Other limits arise because much of our mental life takes place outside of our
awareness, so that introspections are almost invariably incomplete as a source of information about our thoughts and
beliefs.
Worse, our introspections are
sometimes wrong—they systematically
misrepresent our thoughts. This situation is evident in the electric shock
experiment just described: Participants who took the pain pill in that study
confidently reported that they weren’t influenced by the pill, but the data say
they were. Clearly, then, these
participants didn’t know what was going on in their own minds.
Related cases, also involving
mistaken introspections, are easy to find. In one experiment (Nisbett &
Wilson, 1977), shoppers announced that they preferred one nightgown over
another because of the feel of the fabric. However, we know this self-report is
mistaken because the nightgowns being compared in this study all had the same
fabric! Moreover, the study’s data tell us that the participants showed a
strong preference for the nightgown that was in the rightmost position when the
options were presented. But, if researchers asked the participants directly
whether they were influenced by the positioning of their choices, they
steadfastly insisted they were not. Hence, the participants were not influenced by the factor (fabric)

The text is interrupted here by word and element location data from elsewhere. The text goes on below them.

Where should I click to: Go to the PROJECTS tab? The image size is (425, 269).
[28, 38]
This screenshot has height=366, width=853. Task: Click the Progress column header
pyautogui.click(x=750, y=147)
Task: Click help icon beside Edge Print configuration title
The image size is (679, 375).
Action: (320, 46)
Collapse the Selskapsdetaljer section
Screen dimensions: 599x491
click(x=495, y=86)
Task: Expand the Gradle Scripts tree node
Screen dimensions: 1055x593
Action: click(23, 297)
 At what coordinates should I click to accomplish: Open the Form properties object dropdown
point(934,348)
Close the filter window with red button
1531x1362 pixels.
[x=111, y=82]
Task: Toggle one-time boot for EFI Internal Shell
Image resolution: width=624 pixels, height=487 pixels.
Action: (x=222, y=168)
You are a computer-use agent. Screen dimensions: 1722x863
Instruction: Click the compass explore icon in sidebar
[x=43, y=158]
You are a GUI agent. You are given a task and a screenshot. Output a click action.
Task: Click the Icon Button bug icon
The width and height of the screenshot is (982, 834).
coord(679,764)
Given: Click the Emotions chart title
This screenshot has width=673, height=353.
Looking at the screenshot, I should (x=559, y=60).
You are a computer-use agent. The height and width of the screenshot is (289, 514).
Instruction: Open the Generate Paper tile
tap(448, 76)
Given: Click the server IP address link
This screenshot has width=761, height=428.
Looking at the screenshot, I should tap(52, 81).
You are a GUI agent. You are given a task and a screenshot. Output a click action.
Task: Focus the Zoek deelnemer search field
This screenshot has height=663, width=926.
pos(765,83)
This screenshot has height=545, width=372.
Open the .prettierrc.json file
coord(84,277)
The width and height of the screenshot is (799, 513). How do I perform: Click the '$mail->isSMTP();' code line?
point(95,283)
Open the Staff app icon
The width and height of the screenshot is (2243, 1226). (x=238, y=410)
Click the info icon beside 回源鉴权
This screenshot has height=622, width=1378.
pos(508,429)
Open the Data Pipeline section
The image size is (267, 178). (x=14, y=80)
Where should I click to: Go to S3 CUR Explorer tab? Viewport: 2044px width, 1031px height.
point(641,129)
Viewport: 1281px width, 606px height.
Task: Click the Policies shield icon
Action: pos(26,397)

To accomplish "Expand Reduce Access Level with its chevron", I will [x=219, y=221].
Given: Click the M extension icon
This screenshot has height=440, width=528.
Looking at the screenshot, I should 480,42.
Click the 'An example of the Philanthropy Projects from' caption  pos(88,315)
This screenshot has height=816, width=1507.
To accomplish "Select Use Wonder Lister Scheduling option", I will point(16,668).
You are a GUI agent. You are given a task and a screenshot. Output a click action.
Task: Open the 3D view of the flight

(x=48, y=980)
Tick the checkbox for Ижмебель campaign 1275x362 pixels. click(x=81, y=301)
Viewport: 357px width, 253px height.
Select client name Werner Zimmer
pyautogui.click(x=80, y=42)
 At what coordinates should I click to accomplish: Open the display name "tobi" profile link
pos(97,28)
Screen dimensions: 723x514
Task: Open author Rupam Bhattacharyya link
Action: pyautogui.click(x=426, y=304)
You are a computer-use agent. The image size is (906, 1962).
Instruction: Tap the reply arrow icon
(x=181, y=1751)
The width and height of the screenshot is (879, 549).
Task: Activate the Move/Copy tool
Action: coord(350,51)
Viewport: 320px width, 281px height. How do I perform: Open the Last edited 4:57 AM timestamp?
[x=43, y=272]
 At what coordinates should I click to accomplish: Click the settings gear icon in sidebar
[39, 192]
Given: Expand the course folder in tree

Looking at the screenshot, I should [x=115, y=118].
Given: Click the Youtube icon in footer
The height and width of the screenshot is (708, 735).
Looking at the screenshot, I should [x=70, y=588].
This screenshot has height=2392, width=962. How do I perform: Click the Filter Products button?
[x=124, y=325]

they mentioned in their self-reports; but they were influenced by a factor (position) that they denied.
How should we think about this
pattern? How could people be certain about the source of their own actions—and
be wrong? One proposal is that the
knowledge we each have about ourselves is in many cases the result of an
after-the-fact reconstruction, created just moments after we acted in a certain
way (or moments after we made a choice or reached a conclusion; Nisbett &
Wilson, 1977). In other words, we might think we’re recalling why we acted as
we did just a few seconds ago; but instead we’re (unconsciously) reasoning this
way: “I know I did X. I believe that, in general, people do X because of Y.
Therefore, I bet I did X because of Y.” This process often leads us to cor-rect
conclusions because, in many cases, we have sensible beliefs about why people
do what they do. Sometimes, though, we have an incomplete or inaccurate
understanding of why people act in a certain way. In such cases, our
reconstruction will lead us to the wrong conclusion. In this way, our
self-understanding may be limited—even when we feel quite certain that we know
the sources of our own feelings and behaviors.